Wholesale drug distributor AmerisourceBergen (NYSE:ABC) reported a 17% rise in its first-quarter profit, which boosted its stock at least for a little while Monday. Despite the upbeat earnings, there's still reason for investors to wonder what's waiting on the horizon, after veterans turned their backs on the company's longstanding contract and the company decided to fight back.

Earlier this month, Amerisource's loss of its $3 billion Veterans Administration deal to rival McKesson (NYSE:MCK) shook up the industry. Not only did it call into question Amerisource's fortunes, but it enflamed rumors of a price war that would impact all the players, which also include Cardinal Health (NYSE:CAH). At the time, Amerisource lowered its guidance related to the high-profile loss.

On that front, a Wall Street-style legal drama unfolded last week, when Amerisource said that it will fight the contract loss, seeking to overturn the decision, as well as get a restraining order on McKesson's contract until the complaint is decided. That makes for an interesting year ahead, considering the resolution was expected to take anywhere from three to 12 months.

That move followed comments by Amerisource's CEO, who called McKesson's bid a "mistake" that showed its rival was "pricing in no regard to particulars of the industry," according to a news story by Reuters.

Monday, Amerisource reported first-quarter net income of $108.5 million, or $0.94 per share, on revenues of $13.4 billion. In the same quarter last year, the numbers stacked up like this: net income of $92.7 million, earnings per share of $0.84, and revenue of $12.4 billion. Positive elements of the earnings report today included the planned purchase of MedSelect, for $13.4 million, although the company did not comment on when and by how much the acquisition will impact revenues.

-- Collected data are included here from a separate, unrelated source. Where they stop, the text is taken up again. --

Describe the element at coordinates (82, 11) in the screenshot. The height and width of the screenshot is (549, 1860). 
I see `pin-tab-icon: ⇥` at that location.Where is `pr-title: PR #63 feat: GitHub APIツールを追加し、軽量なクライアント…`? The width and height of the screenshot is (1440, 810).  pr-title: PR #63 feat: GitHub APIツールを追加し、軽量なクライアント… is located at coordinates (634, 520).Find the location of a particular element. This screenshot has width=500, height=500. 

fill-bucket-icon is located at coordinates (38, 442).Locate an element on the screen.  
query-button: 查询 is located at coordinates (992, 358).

In other news, the company's chairman, Robert Martini, will step down in March, to be followed by what will be an independent chairman.

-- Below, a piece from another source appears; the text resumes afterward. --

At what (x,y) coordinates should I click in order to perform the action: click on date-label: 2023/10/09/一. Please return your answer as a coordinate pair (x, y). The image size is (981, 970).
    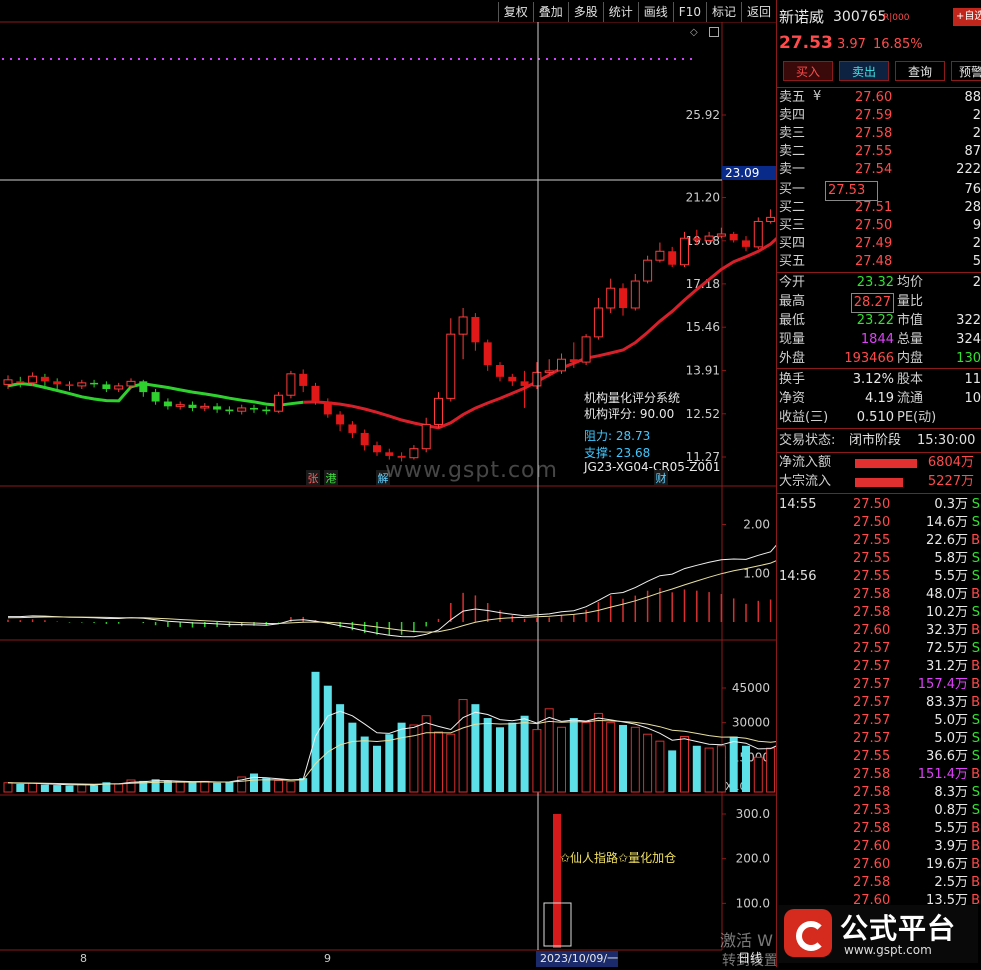
    Looking at the image, I should click on (579, 958).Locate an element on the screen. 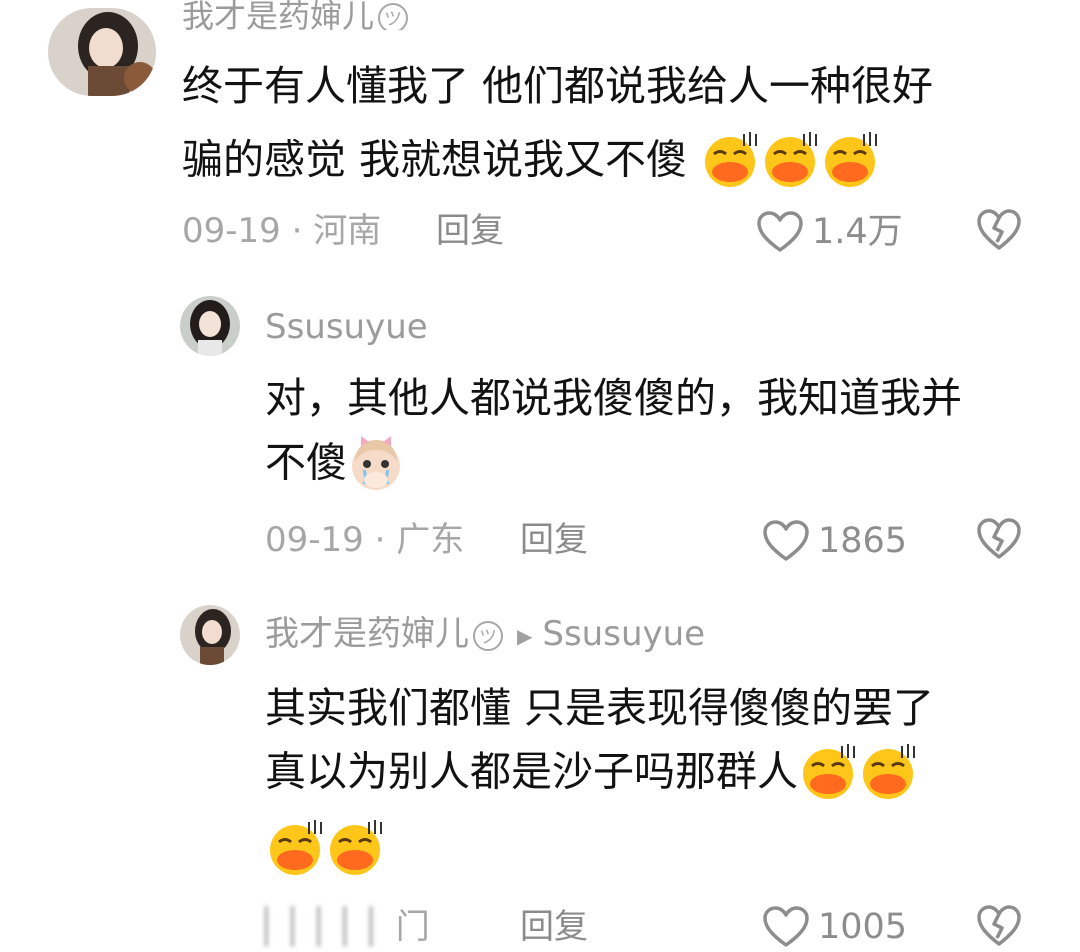  like-button: 1005 is located at coordinates (834, 927).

The earnings gave the stock an early boost -- about 3% -- and it hit a high of $58 at one point before it fizzled, but that's still about 20% off its 52-week peak. Despite what many may see as a bargain stock price, the possible pricing situation and its potential impact on revenue growth in the industry should give investors something to be nervous about.

As for the legal squabble, some may cheer Amerisource's defense of its turf, as well as growth-inspiring pricing in the industry. However, a complaint like this against a former customer seems a risky way to keep the peace later.